Repeat the items from the line with "You are a GUI" up to and including the line with "click(x=400, y=7)", word for word, with the pictures left out.

>> start DATA PROVIDED

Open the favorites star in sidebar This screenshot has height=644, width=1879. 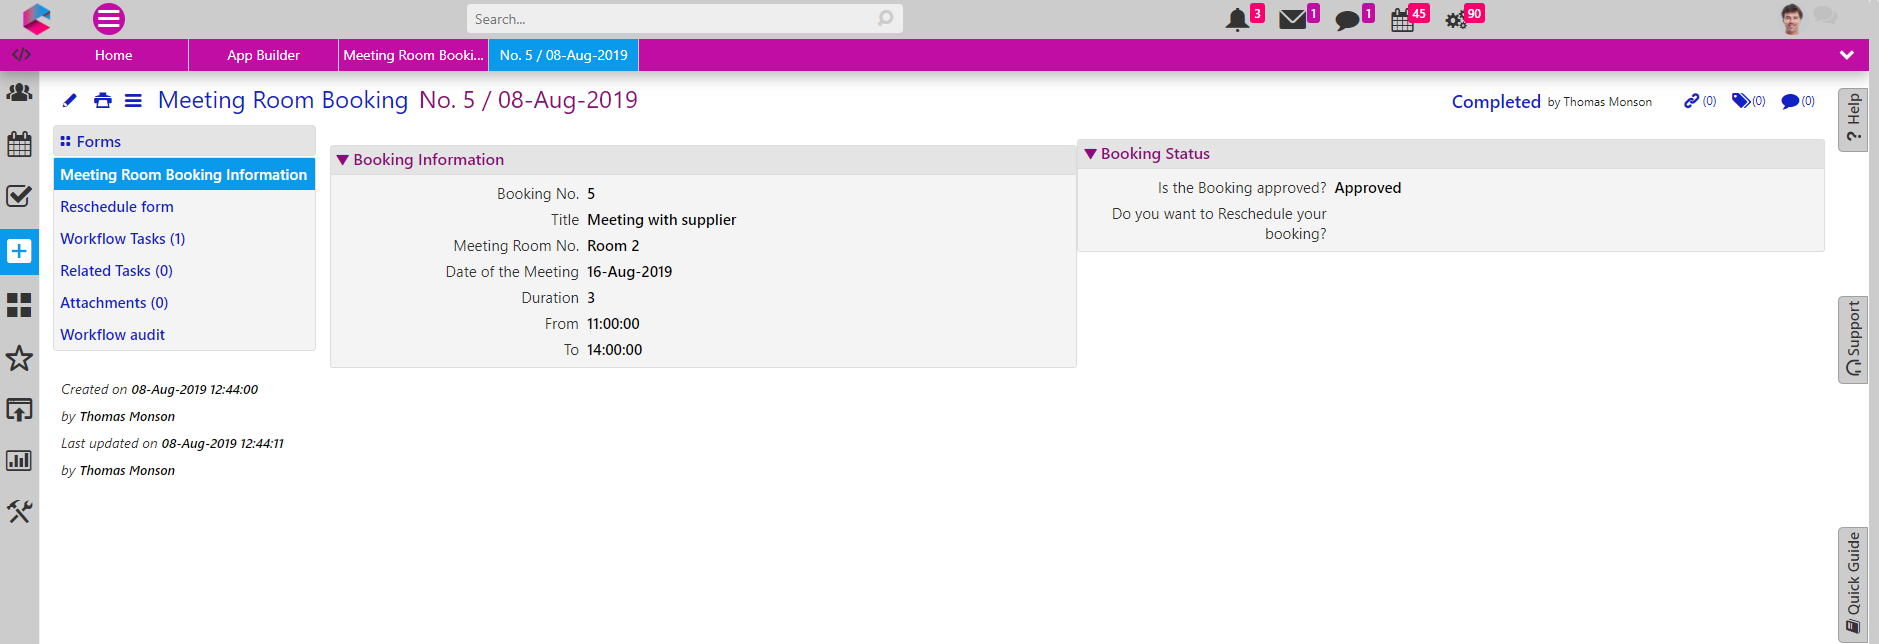19,358
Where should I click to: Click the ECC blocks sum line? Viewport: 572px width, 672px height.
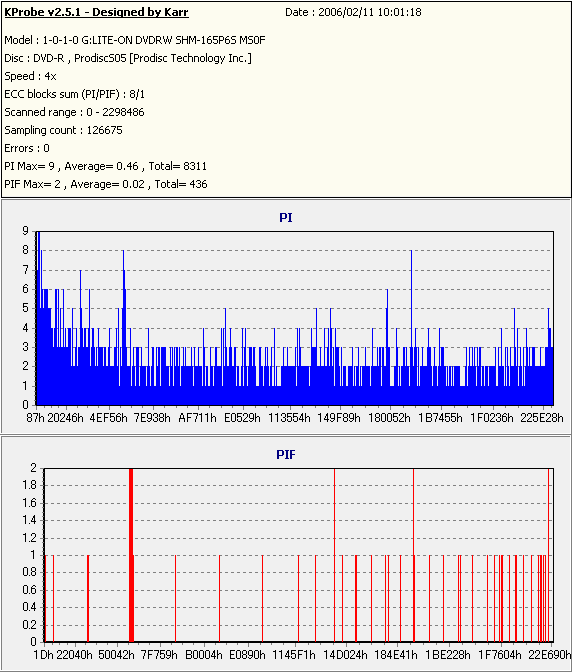pos(75,94)
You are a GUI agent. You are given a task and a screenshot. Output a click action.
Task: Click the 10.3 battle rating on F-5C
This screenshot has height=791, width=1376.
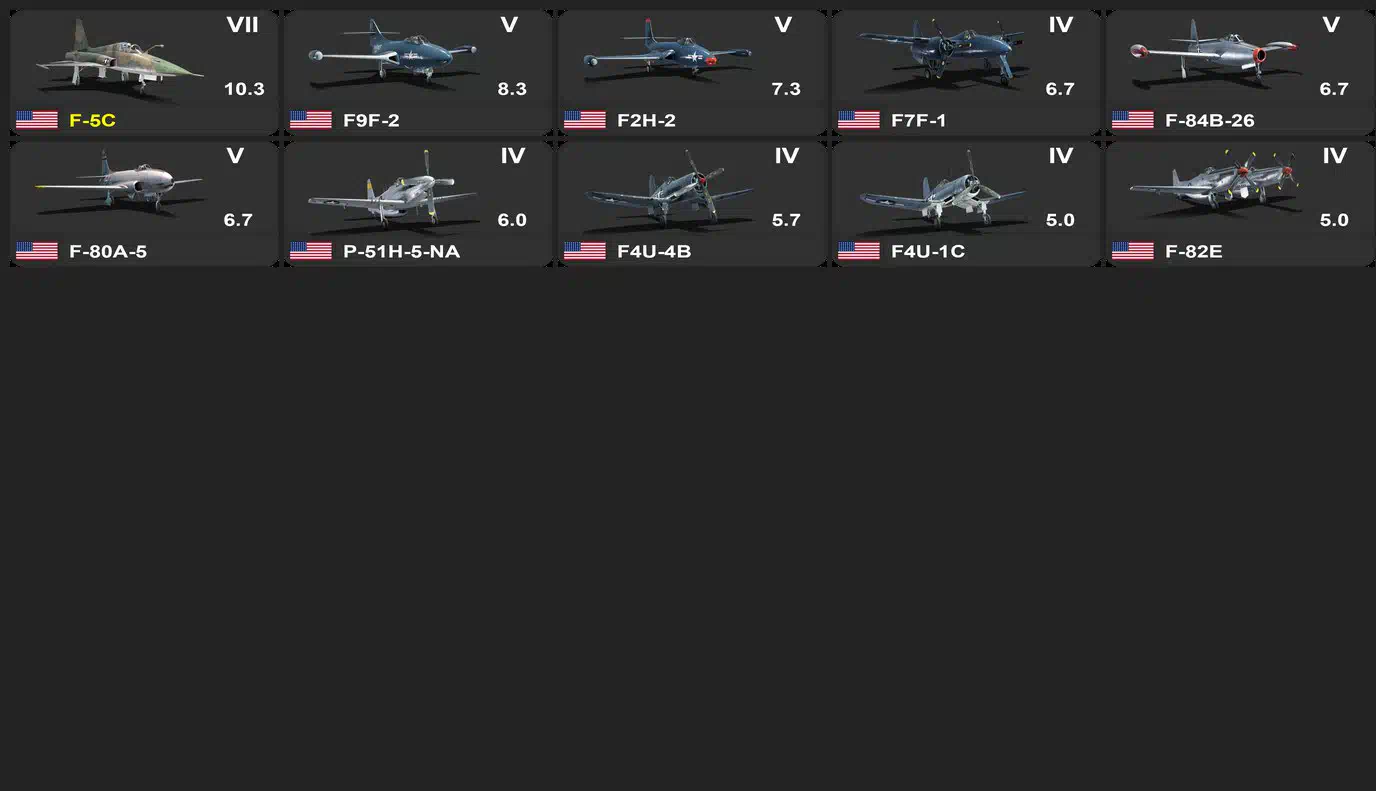pos(244,89)
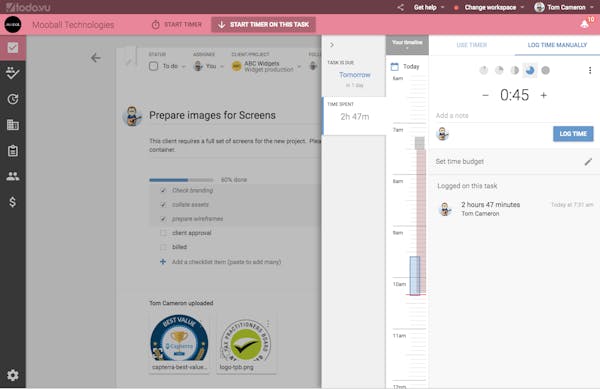Click the share icon in top bar
This screenshot has height=389, width=600.
click(x=400, y=7)
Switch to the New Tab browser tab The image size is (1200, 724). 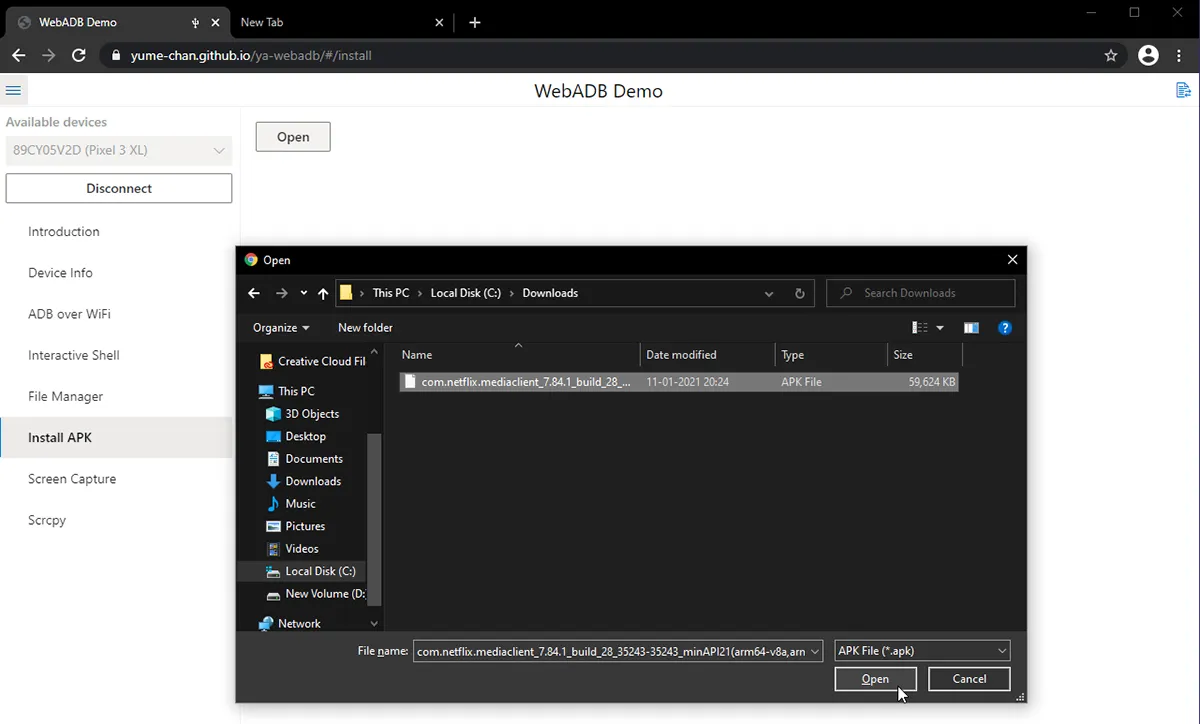300,21
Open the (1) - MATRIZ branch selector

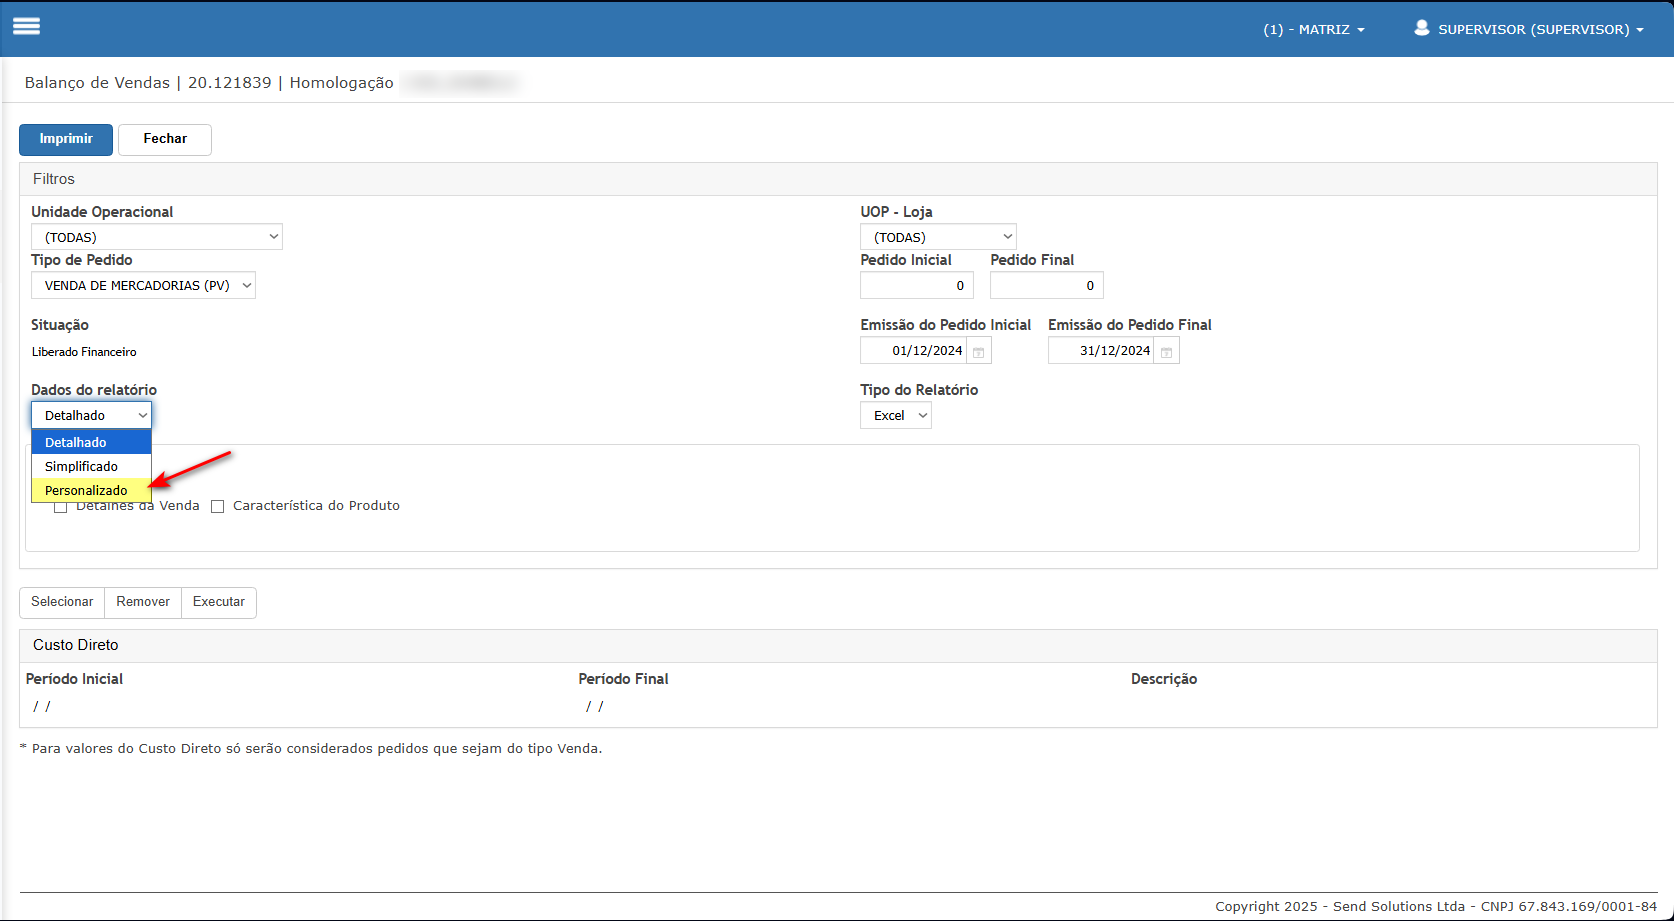click(x=1313, y=30)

>> end DATA PROVIDED

▶ [RESULT]
You are a GUI agent. You are given a task and a screenshot. Output a click action.
Task: Click the 10.3 battle rating on F-5C
This screenshot has height=791, width=1376.
pos(244,89)
Click the share icon in top bar
This screenshot has height=389, width=600.
click(x=400, y=7)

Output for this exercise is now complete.